▶ [Short problem] Rewrite the items from the line that has "Screen dimensions: 1446x840" through the last item, replacing "icon" with "button" and leaving everything else unchanged. Leave the pictures out of your answer.

▶ [Given data]
_ _ _ _ _
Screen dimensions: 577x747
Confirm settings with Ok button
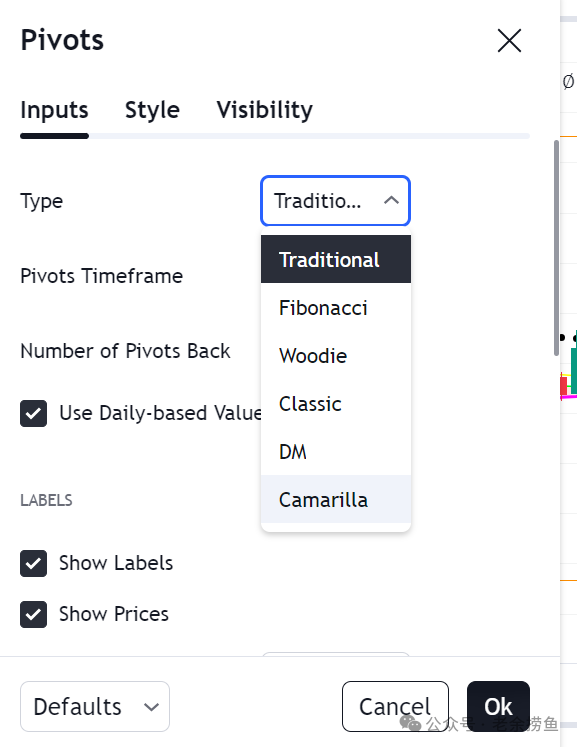click(498, 707)
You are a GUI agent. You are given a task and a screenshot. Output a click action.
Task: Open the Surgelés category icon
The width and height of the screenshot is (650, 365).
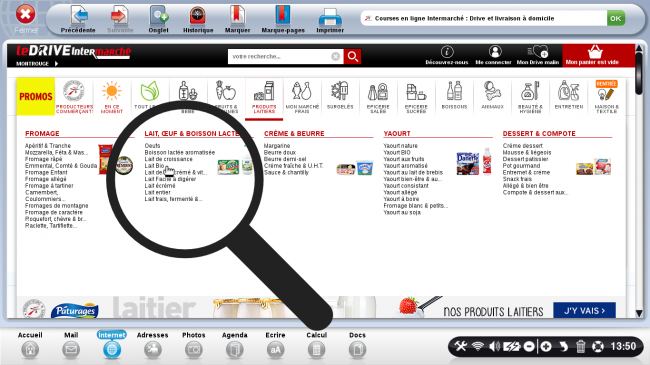[x=340, y=95]
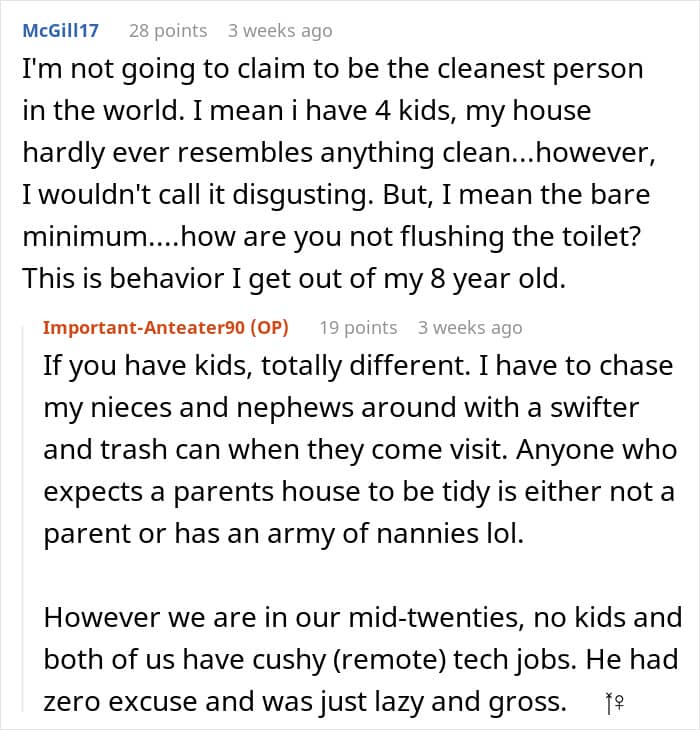Click the 19 points score
Image resolution: width=700 pixels, height=730 pixels.
pyautogui.click(x=358, y=328)
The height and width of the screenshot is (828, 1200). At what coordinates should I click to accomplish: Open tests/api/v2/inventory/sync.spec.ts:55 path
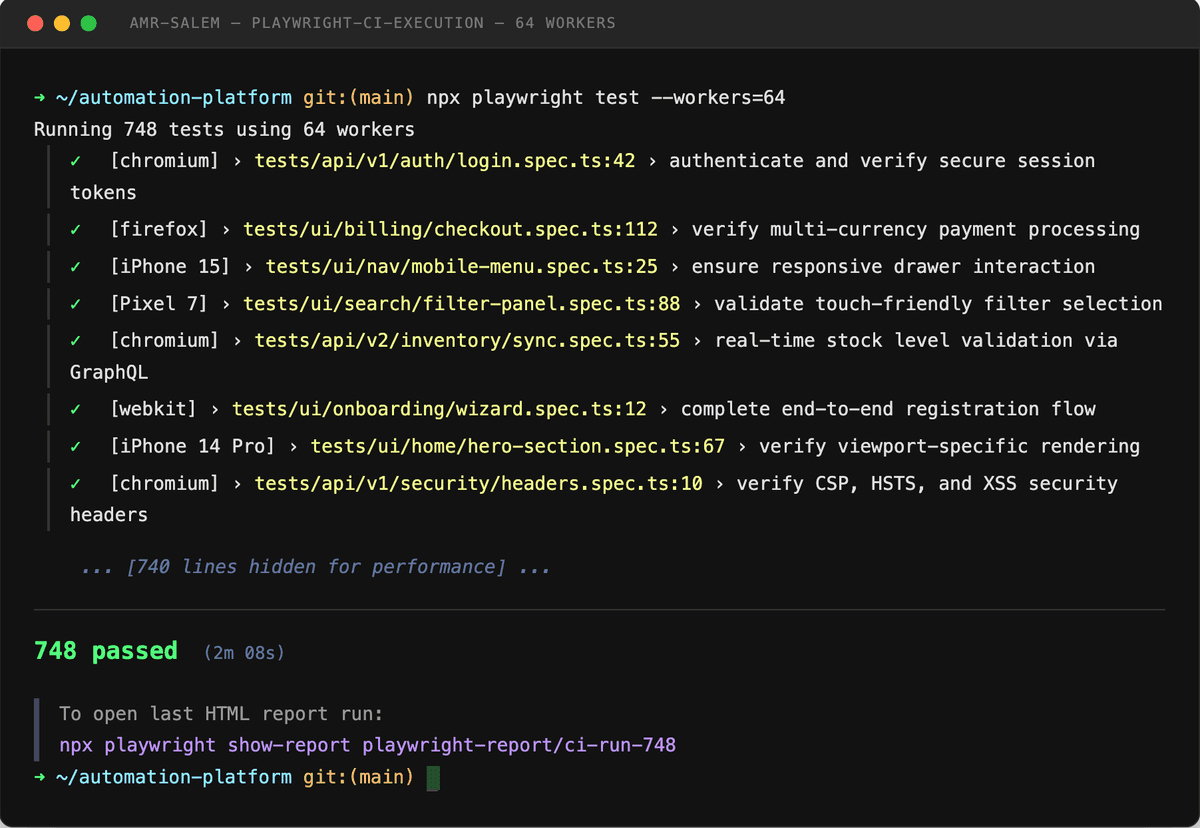tap(467, 341)
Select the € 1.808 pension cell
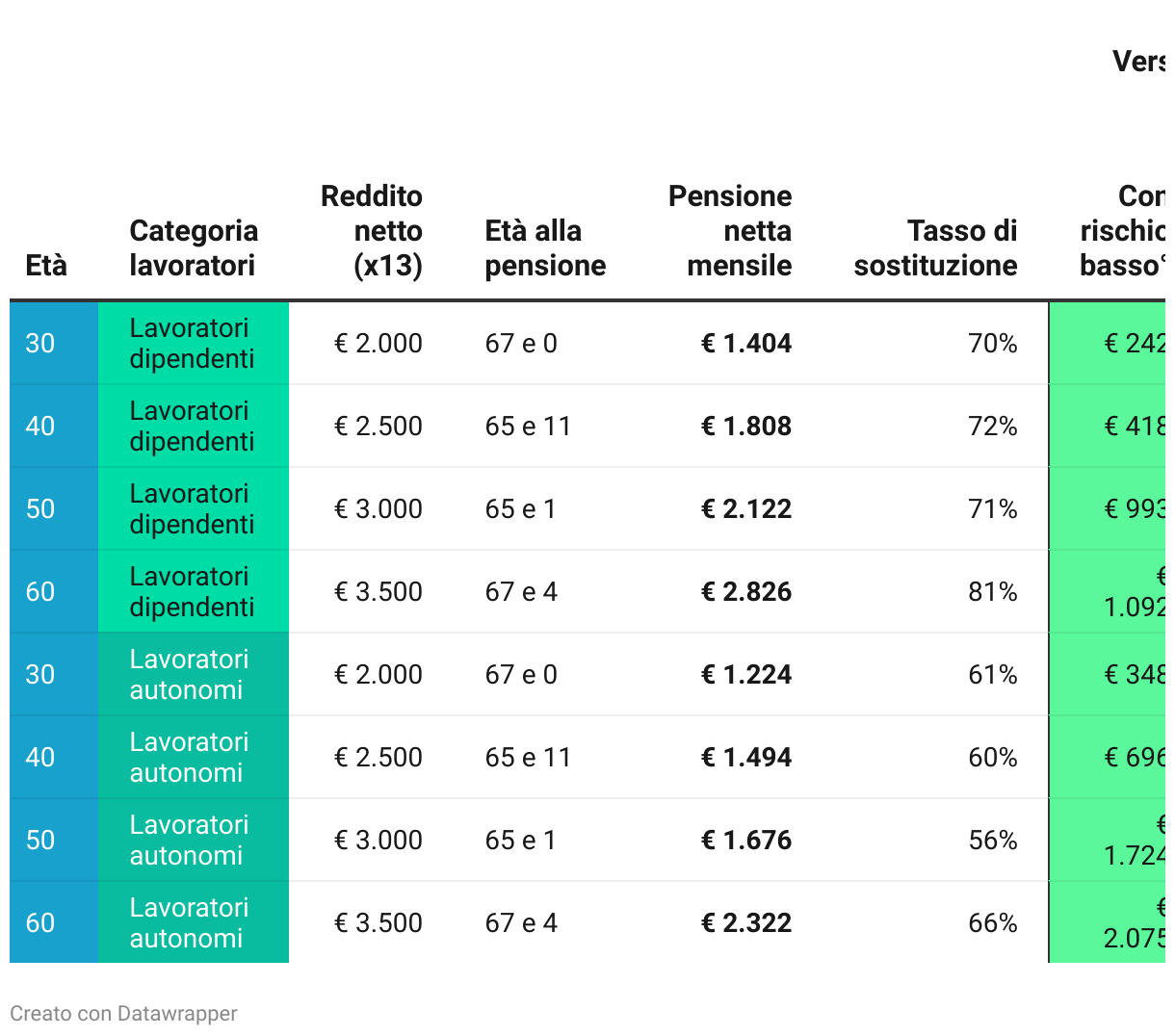This screenshot has width=1175, height=1036. (746, 427)
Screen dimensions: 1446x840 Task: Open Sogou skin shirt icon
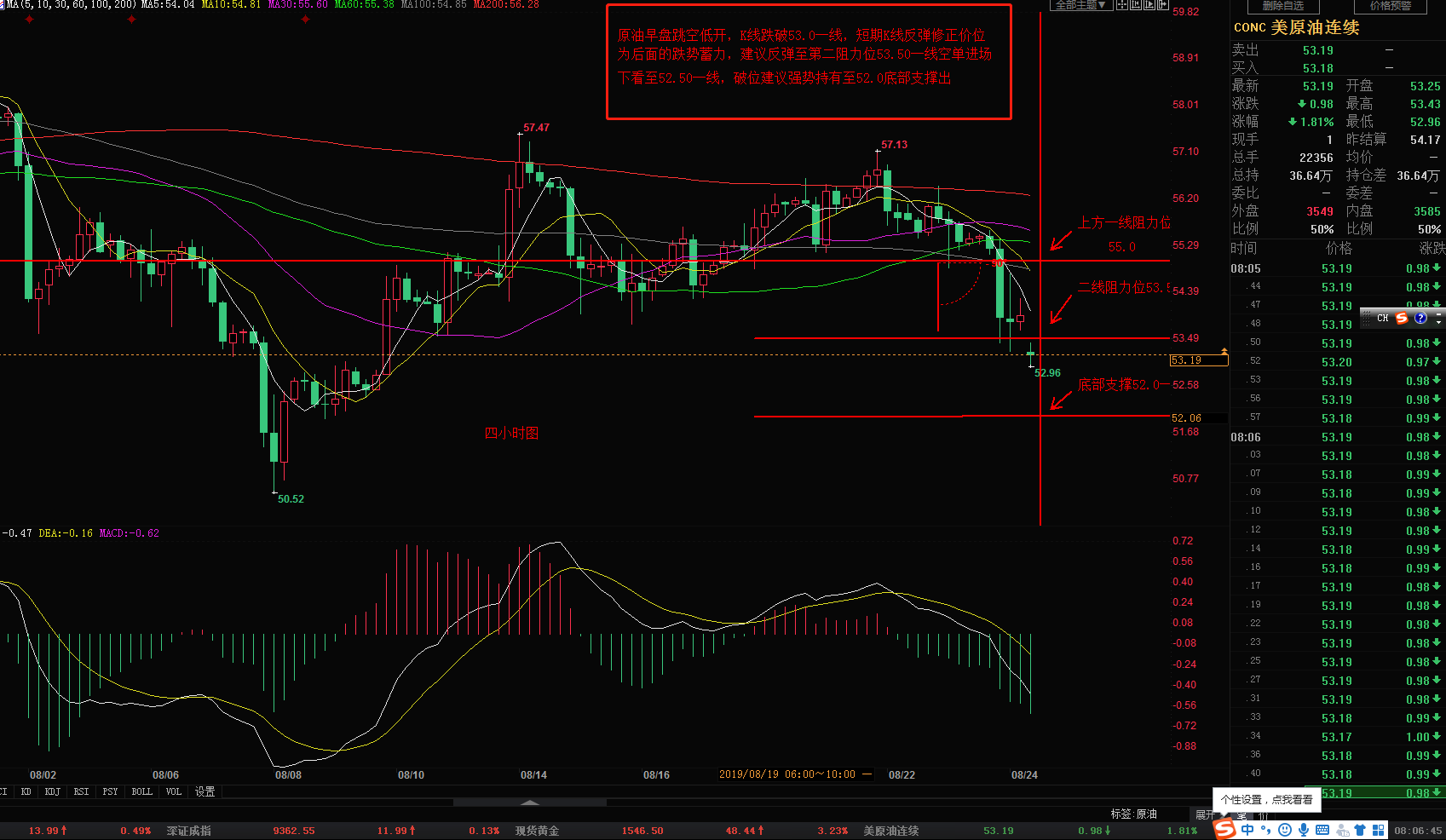tap(1360, 830)
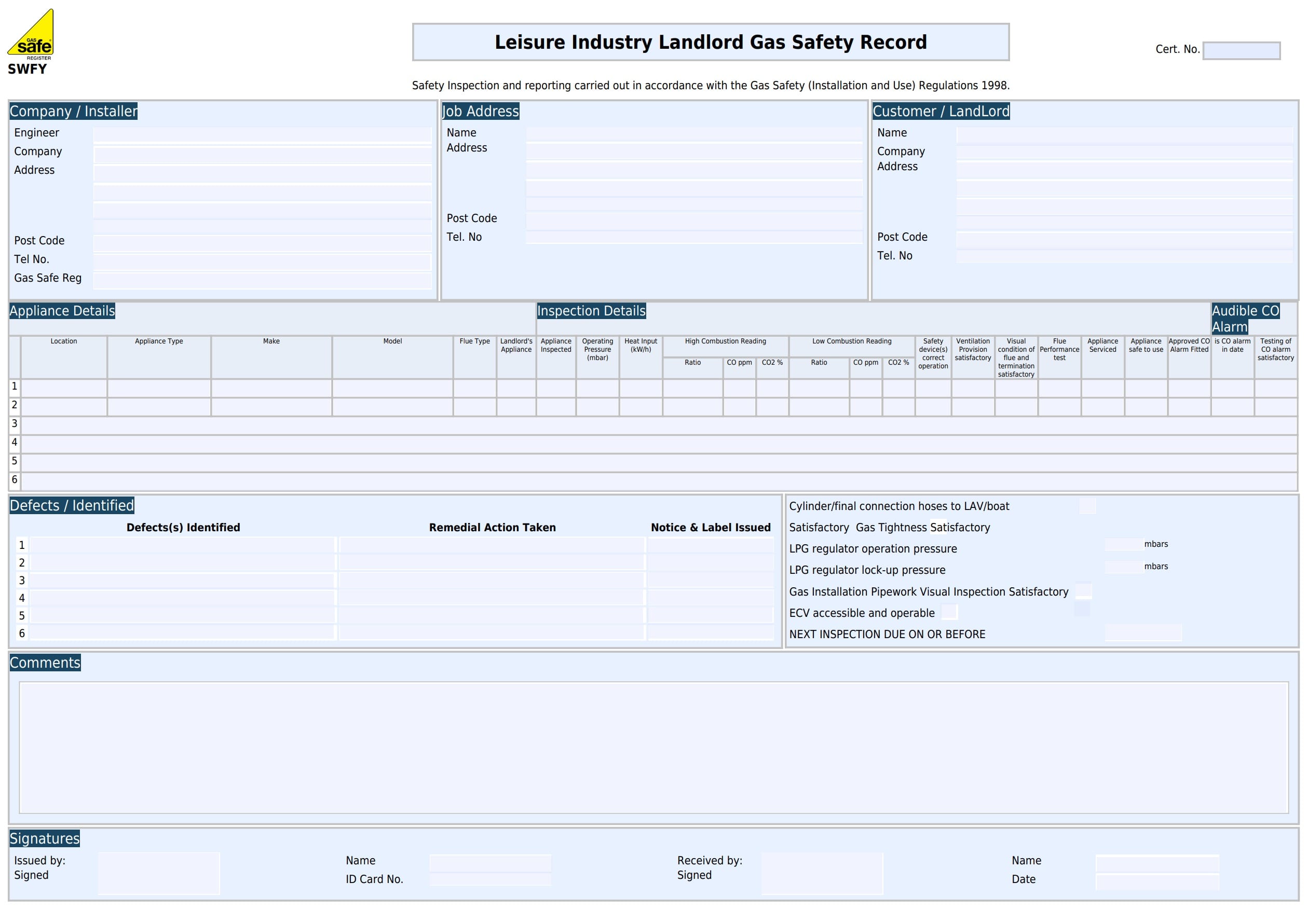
_ _ _ _ _
▶ [Output of the task]
Screen dimensions: 1446x840 Task: Open Sogou skin shirt button
tap(1360, 830)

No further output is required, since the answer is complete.